The holidays. They’re here. They’ve got me thinking of pine trees, and pinecones. And I’m wishing for snow. I’ve had a tiny bit of snow already, but I’m ready for more.
This is Virginia pine, Pinus virginiana. I live in a cabin, in the Blue Ridge Mountains, in central Virginia. There are plenty of Virginia pine up here, in part because it is a pioneer plant. Pioneer plants will take over abandoned farm fields. Fifty and sixty years ago these mountains had very few trees. Even in the higher elevations, such as where I live, there were fields of corn, as far as the eye could see. As the corn fields were abandoned, pioneer plants, such as Virginia pine and black locust, took over.

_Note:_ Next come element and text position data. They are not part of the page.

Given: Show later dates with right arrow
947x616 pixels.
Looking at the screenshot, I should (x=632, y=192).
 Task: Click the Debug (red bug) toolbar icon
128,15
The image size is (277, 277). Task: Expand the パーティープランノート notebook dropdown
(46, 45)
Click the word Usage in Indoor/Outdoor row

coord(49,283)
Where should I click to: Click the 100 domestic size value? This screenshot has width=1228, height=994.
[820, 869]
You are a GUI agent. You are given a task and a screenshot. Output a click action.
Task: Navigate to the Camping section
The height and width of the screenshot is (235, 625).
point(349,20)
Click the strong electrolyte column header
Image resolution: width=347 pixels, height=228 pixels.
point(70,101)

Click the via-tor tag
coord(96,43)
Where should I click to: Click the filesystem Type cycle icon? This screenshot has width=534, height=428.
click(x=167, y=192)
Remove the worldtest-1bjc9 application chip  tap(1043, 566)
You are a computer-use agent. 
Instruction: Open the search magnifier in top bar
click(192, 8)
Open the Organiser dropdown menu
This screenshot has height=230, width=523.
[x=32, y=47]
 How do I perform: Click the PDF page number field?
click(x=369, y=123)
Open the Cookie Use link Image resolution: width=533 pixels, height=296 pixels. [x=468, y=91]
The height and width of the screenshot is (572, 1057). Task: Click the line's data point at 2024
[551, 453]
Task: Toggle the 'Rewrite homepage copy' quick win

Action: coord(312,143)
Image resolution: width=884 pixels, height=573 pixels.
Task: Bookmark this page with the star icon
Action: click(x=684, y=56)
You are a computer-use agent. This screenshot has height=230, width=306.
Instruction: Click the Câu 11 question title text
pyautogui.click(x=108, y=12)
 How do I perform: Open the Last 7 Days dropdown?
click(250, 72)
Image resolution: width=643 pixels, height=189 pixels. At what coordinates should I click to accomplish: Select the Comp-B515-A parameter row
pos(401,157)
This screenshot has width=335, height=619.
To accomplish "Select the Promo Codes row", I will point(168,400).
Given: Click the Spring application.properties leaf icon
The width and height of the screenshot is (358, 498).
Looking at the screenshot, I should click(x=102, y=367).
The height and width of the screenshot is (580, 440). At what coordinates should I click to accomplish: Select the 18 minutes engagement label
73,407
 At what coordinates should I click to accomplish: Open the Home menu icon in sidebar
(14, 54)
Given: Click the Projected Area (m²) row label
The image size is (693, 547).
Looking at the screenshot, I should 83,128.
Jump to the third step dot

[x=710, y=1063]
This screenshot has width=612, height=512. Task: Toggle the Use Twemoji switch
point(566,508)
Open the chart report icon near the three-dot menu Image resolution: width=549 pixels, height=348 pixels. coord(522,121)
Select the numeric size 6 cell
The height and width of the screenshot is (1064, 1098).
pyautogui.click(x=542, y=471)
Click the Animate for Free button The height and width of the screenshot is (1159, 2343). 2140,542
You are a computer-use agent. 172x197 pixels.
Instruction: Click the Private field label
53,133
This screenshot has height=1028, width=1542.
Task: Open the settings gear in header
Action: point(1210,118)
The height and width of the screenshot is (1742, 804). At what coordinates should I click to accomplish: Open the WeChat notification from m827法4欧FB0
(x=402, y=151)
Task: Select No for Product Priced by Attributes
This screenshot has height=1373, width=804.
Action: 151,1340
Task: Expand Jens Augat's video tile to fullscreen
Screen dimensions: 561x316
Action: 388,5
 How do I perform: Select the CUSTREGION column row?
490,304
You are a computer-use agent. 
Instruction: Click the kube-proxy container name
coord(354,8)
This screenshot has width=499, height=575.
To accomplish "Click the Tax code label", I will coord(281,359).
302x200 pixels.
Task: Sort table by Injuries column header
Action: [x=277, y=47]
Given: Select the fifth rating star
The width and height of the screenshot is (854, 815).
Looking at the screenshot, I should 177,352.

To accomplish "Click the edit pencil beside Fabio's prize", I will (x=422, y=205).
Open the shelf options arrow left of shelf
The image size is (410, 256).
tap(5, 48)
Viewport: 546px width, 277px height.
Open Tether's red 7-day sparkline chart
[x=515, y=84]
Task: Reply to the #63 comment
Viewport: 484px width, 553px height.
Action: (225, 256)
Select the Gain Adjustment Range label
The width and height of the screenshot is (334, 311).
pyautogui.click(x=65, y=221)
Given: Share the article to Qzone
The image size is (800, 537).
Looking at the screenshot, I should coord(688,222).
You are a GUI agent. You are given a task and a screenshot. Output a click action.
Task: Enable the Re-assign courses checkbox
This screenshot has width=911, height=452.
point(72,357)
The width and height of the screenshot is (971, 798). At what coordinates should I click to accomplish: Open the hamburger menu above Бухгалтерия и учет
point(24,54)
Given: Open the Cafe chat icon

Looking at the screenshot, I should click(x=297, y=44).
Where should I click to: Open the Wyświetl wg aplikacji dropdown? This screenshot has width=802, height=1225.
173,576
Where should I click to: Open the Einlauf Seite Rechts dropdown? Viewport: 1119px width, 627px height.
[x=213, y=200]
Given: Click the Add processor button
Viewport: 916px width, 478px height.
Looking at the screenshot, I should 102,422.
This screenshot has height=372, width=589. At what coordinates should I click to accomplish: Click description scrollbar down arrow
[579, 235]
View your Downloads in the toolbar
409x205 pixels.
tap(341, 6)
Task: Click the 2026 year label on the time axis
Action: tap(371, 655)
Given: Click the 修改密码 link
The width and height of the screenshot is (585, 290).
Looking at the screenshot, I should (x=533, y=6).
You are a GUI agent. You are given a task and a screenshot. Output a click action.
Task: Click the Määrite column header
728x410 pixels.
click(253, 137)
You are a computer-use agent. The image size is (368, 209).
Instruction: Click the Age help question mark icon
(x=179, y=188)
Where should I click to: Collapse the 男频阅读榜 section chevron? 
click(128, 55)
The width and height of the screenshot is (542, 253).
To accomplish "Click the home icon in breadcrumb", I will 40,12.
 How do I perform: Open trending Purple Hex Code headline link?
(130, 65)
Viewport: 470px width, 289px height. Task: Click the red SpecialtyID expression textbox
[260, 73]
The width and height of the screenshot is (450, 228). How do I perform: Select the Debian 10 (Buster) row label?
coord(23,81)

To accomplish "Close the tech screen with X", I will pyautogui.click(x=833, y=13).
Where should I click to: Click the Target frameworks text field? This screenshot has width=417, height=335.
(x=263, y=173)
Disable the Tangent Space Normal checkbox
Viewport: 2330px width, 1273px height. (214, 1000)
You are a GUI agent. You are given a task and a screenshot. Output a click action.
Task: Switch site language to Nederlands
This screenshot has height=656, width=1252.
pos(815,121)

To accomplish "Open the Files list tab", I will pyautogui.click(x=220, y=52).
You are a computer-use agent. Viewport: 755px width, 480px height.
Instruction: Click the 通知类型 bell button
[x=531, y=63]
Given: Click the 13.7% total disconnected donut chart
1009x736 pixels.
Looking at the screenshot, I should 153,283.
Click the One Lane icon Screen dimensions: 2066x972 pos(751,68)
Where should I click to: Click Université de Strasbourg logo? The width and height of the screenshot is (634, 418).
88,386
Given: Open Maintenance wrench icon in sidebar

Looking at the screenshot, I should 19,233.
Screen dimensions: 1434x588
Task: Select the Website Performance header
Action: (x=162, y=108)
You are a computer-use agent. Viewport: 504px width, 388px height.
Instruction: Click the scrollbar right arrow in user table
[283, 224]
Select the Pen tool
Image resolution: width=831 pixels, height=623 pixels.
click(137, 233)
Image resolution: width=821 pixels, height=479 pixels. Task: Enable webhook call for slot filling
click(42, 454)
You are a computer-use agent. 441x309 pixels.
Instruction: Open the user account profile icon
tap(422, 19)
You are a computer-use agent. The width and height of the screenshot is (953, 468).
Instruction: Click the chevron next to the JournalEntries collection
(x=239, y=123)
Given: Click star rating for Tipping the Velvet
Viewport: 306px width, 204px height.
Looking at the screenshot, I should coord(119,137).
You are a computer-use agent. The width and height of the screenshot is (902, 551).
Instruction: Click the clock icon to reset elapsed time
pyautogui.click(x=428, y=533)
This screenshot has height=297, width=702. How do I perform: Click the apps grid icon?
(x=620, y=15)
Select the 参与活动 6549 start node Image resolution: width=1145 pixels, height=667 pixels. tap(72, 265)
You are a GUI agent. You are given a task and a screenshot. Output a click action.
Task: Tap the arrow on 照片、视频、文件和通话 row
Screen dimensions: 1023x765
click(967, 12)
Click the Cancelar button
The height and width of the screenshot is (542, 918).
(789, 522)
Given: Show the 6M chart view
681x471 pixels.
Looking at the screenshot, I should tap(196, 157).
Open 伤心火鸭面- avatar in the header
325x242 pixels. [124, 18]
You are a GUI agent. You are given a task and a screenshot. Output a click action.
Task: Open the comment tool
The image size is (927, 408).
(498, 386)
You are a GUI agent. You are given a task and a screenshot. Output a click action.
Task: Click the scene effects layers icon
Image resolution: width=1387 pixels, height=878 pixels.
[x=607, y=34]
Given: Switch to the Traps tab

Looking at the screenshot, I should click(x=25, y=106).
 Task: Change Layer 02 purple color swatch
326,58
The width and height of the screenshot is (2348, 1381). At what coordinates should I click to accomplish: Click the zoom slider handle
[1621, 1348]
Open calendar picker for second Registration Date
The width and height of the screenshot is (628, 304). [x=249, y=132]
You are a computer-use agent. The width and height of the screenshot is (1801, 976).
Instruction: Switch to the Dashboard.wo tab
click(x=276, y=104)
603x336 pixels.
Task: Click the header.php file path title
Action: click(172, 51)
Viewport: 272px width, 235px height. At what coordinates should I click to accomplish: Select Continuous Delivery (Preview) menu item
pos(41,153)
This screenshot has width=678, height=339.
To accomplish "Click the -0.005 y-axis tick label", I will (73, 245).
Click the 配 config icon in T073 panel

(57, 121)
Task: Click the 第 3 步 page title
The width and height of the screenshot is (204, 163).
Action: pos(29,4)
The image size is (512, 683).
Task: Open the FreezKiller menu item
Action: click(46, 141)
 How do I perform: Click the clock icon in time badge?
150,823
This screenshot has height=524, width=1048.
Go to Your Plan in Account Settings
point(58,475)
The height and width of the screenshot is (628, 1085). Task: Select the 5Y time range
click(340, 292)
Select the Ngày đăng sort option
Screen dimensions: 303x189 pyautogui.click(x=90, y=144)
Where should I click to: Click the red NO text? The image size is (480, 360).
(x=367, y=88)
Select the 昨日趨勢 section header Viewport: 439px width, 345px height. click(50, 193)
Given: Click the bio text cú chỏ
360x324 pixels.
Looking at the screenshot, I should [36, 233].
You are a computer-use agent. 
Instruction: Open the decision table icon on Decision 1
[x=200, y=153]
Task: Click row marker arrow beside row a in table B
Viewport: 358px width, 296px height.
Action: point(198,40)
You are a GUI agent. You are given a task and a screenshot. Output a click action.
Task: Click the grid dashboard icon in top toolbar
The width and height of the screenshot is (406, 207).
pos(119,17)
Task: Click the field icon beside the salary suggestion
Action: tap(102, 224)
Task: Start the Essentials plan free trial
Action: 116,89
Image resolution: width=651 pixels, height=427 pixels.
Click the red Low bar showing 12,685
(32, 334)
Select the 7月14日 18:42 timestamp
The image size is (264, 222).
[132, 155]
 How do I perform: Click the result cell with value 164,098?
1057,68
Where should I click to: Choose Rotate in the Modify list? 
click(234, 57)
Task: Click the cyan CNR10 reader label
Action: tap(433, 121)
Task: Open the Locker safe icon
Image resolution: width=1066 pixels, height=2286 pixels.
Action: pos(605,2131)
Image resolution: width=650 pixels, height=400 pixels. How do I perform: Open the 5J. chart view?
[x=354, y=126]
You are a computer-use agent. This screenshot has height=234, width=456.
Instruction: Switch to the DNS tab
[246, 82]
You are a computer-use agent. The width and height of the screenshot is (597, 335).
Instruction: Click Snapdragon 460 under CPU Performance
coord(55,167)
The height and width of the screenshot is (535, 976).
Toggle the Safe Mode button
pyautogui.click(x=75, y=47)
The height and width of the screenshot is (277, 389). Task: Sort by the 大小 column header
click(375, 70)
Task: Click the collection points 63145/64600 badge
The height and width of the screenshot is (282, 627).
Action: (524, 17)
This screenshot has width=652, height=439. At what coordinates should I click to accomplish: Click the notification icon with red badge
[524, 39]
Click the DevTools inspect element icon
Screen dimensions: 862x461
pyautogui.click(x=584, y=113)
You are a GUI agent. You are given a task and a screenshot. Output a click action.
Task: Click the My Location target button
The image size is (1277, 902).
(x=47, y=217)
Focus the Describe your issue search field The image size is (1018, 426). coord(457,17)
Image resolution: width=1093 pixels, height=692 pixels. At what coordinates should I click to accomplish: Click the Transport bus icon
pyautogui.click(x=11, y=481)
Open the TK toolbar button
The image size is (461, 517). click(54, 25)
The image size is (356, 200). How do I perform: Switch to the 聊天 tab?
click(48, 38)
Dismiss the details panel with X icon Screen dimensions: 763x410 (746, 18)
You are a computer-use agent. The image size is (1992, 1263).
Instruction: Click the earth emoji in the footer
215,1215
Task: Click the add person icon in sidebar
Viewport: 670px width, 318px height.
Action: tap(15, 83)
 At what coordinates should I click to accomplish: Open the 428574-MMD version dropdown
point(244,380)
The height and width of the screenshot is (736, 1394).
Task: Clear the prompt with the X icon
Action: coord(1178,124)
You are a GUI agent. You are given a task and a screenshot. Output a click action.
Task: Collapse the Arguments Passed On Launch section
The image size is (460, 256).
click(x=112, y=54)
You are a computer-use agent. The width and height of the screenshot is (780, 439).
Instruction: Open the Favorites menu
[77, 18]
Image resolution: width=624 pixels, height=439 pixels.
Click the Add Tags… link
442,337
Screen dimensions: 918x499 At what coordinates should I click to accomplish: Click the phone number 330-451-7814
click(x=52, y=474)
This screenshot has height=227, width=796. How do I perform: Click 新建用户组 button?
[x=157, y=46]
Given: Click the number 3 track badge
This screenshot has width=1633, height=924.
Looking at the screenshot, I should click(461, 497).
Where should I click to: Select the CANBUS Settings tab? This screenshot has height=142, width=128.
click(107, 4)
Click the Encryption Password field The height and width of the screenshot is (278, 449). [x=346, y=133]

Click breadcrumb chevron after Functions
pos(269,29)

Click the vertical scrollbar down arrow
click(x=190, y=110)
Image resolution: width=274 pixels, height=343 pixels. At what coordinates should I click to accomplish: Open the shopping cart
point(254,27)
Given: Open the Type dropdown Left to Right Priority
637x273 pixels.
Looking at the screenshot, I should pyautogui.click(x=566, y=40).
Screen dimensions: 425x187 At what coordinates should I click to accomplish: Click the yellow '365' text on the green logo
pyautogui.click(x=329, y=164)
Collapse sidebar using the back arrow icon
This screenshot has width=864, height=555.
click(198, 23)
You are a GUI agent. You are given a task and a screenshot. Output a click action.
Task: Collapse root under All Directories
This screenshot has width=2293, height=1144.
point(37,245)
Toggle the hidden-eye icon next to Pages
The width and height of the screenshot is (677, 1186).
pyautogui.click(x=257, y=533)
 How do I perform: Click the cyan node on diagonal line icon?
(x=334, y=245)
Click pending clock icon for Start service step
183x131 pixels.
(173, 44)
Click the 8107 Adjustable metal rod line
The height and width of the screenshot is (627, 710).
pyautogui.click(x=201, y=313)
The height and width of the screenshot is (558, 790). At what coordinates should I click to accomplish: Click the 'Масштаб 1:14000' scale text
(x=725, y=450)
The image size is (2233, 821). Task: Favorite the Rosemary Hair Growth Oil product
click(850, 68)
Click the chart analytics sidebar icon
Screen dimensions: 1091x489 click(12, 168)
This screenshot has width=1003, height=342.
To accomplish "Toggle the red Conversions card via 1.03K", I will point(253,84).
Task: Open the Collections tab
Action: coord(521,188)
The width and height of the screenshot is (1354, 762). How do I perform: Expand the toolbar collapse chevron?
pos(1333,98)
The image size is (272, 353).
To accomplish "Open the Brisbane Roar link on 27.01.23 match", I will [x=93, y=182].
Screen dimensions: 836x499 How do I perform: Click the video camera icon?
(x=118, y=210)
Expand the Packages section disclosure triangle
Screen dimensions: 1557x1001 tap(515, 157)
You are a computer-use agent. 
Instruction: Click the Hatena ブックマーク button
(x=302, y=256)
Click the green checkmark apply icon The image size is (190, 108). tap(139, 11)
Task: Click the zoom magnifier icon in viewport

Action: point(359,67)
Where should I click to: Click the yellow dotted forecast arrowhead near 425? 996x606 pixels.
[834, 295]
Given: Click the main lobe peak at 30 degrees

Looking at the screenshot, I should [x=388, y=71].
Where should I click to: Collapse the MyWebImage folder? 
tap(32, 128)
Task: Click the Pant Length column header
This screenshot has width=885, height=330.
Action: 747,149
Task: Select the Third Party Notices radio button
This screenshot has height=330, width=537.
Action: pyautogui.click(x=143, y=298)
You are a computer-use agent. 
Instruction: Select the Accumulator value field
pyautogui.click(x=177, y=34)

There are many other trees up here now, as the older trees, that took over the fields, mature, and make way for other tree species, as the forest matures.
Virginia pine is native from southern New York state, through the Appalachian Mountains, on into Tennessee and Alabama. The tree is small to medium sized, growing to 40 or 60 feet tall. With optimum growing conditions, a tree may reach 100 feet. The tree will tolerate, quite easily, very poor sandy soil, but prefers loam or clay.
The cones on Virginia pine will stay on the tree for several years. Small birds and mammals will eat the seeds from the cones. White-tailed deer will eat the branch tips and needles. The young pines provide shelter for small animals and are a popular tree for woodpeckers, because of the soft wood.
In the picture below, a red-breasted nuthatch is eating pine seeds.
The bark of Virginia pine is a mosaic of loose plates, reddish brown in color. A typical pine bark. The needles, twisted, bundled in pairs, 1.5 to 3 inches in length.
My husband and I may choose to cut a Virginia pine, as our Christmas tree this year. Surely there is one that is just the perfect size and shape. If things go as they usually do, we will wait until it is extremely cold and snowing to bring the tree in from the forest. Cold with blowing snow, perfect weather for cutting down a Christmas tree. I hope that, at the very least, we will have tromped through the woods, and selected and marked which tree will grace our great room, while the weather is pleasant. That being done, the cutting ceremony will be short and sweet, though very cold!
This monarch butterfly, in a picture from early July of this year, may be hinting at its choice for our Christmas tree. I think I’ll give this tree serious consideration!